→ Task: Output the lines below from the one containing "Image resolution: width=1076" through the end of the listing, inclusive, exactly as they appear, and nothing further.

→ Record excerpts:
-- Opening Marker --
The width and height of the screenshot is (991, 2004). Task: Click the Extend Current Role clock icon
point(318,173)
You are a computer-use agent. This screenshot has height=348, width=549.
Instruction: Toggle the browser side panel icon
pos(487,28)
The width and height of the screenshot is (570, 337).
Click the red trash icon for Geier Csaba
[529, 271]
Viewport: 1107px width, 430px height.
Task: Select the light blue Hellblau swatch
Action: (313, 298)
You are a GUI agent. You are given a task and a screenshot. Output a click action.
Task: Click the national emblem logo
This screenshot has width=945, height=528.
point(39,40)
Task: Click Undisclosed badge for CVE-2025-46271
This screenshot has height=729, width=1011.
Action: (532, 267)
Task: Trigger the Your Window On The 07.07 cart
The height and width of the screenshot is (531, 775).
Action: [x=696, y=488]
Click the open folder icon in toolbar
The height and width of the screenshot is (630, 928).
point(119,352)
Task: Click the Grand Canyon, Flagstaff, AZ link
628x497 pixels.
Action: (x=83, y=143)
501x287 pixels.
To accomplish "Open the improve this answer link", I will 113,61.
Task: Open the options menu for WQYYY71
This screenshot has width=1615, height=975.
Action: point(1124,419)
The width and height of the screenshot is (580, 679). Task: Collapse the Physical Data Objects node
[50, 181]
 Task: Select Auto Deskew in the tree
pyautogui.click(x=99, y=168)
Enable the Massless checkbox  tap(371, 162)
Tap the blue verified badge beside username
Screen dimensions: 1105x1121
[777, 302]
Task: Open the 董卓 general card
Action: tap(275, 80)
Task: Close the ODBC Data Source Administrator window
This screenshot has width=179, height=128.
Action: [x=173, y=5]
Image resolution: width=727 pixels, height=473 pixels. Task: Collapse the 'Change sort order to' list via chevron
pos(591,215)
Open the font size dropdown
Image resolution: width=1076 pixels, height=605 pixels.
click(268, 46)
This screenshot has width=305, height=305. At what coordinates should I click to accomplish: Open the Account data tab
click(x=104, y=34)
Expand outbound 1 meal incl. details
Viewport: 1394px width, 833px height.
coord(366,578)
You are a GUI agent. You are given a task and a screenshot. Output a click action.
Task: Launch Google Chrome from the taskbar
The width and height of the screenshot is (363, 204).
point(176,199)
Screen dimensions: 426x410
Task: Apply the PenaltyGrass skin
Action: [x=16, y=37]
-- Closing Marker --
→ Result of the task:
Image resolution: width=1076 pixels, height=605 pixels.
click(268, 46)
This screenshot has width=305, height=305. At what coordinates should I click to accomplish: Open the Account data tab
click(x=104, y=34)
Expand outbound 1 meal incl. details
Viewport: 1394px width, 833px height.
coord(366,578)
You are a GUI agent. You are given a task and a screenshot. Output a click action.
Task: Launch Google Chrome from the taskbar
The width and height of the screenshot is (363, 204).
point(176,199)
Screen dimensions: 426x410
Task: Apply the PenaltyGrass skin
Action: [x=16, y=37]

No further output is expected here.